• [Data excerpts]:
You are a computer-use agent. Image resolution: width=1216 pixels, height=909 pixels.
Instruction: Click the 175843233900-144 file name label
...
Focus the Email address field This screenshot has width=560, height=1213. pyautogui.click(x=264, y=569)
...
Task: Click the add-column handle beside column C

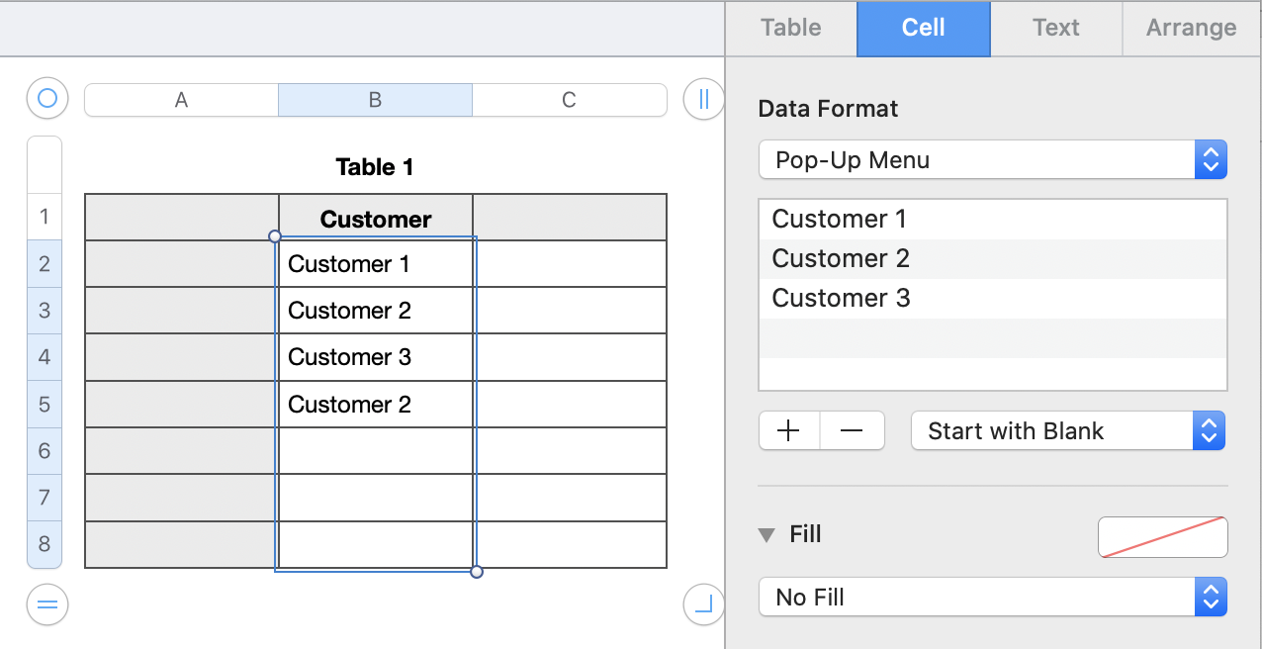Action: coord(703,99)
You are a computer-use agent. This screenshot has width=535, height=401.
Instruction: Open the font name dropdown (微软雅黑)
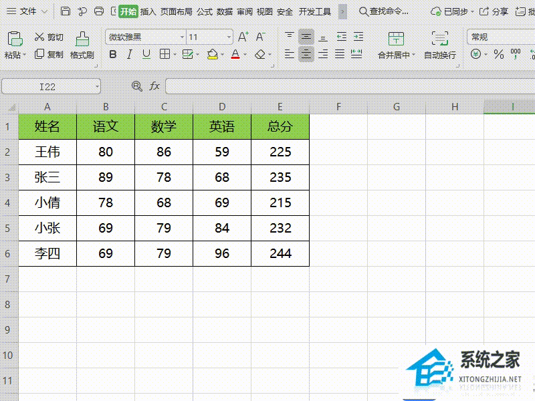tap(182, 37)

• [Task goal]: Where a line above holds the string "width", show that line.

• [Task solution]:
You are a computer-use agent. Image resolution: width=1216 pixels, height=909 pixels.
Focus the Email address field This screenshot has width=560, height=1213. pyautogui.click(x=264, y=569)
You are a computer-use agent. This screenshot has width=535, height=401.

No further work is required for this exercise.